Raw data –

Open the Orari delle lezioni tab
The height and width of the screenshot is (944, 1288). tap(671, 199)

* * *

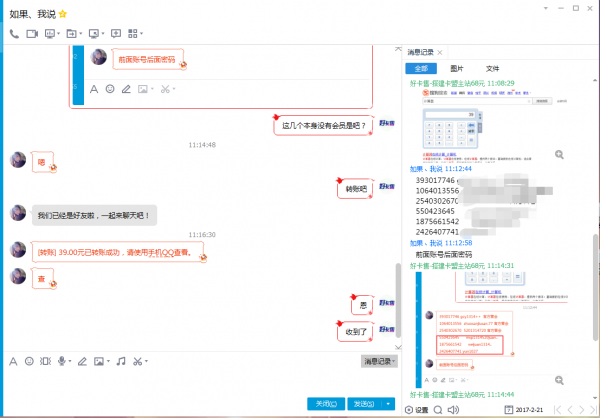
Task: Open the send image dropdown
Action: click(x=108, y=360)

--

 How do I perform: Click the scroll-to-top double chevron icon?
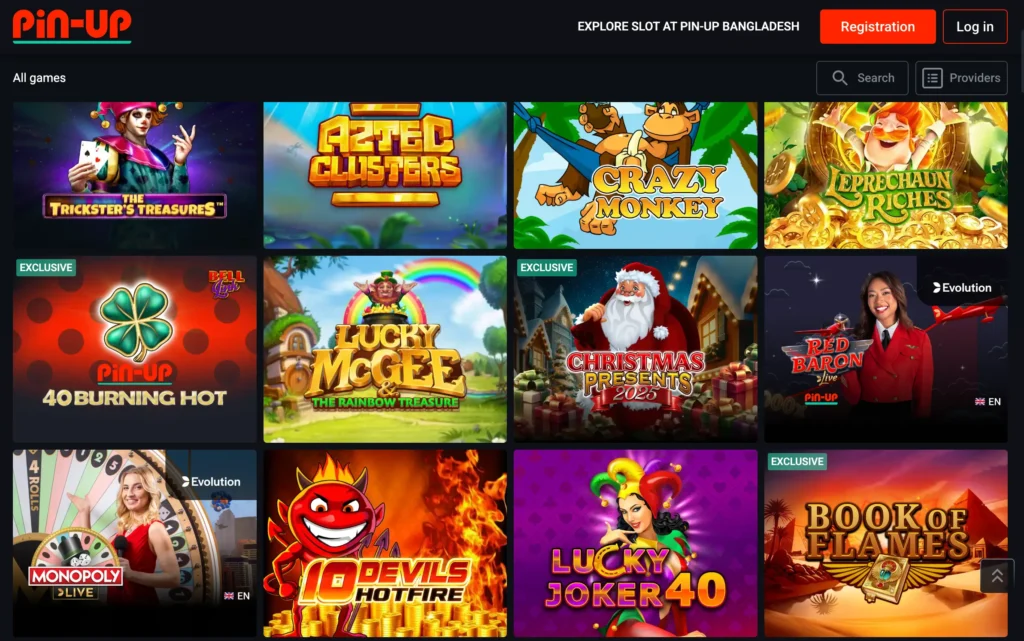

Prompt – Pick out every line above that contains the word "Open", and copy each of those lines in full.

Response –
Open the Orari delle lezioni tab
Task: Open the send image dropdown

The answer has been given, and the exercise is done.